BANGUI- Plusieurs milliers de musulmans, sympathisants de l'ex-rébellion Séléka, ont manifesté dimanche 22 décembre à Bangui contre l'opération militaire française Sangaris. Le matin même, trois combattants Séléka avaient été tués dans un accrochage avec des soldats français lors d'une opération de désarmement.
 
Dans l'après-midi, les manifestants se sont rassemblés dans le centre-ville et ont ensuite marché pacifiquement sur une grande avenue vers le quartier musulman PK5. « Non à la France », « Hollande criminel ! », scandaient notamment les protestataires, qui entendaient dénoncer « la partialité » des militaires français déployés en Centrafique, où ils tentent de mettre fin à des violences interreligieuses à grande échelle. La marche s'est déroulée sans incident.
 
Les trois combattants Séléka avaient été tués au cours d'une opération de désarmement des groupes armés dans un quartier nord de la ville, selon des sources concordantes. L'état-major français a refusé de s'exprimer sur le sujet jusqu'à présent. L'événement avait provoqué une première manifestation de quelques dizaines de personnes, des sympathisants de l'ex-Séléka qui avaient bloqué une grande avenue allant à l'aéroport avant d'être dispersées par des policiers congolais de la Mission internationale de soutien à la Centrafrique sous conduite africaine (Misca).
 
Près de 1 600 soldats français sont déployés en RCA, dont un millier à Bangui, dans le cadre de l'opération Sangaris, déclenchée le 5 décembre au plus fort d'une vague de violences entre chrétiens et musulmans qui a fait près d'un millier de morts.
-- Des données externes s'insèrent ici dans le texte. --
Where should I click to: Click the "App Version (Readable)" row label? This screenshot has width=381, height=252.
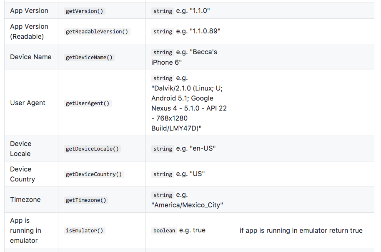click(x=29, y=31)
Les militaires français tentent depuis lors de désarmer les belligérants. Ils ont neutralisé en priorité les combattants de l'ex-Séléka, aujourd'hui pour la plupart désarmés et cantonnés.
 
Privés de la protection de ces Séléka dans la rue, de nombreux musulmans sont furieux de l'action des soldats français, s'estimant laissés à la merci des atrocités des milices chrétiennes « anti-balaka » et des exactions des chrétiens, très majoritaires dans la capitale.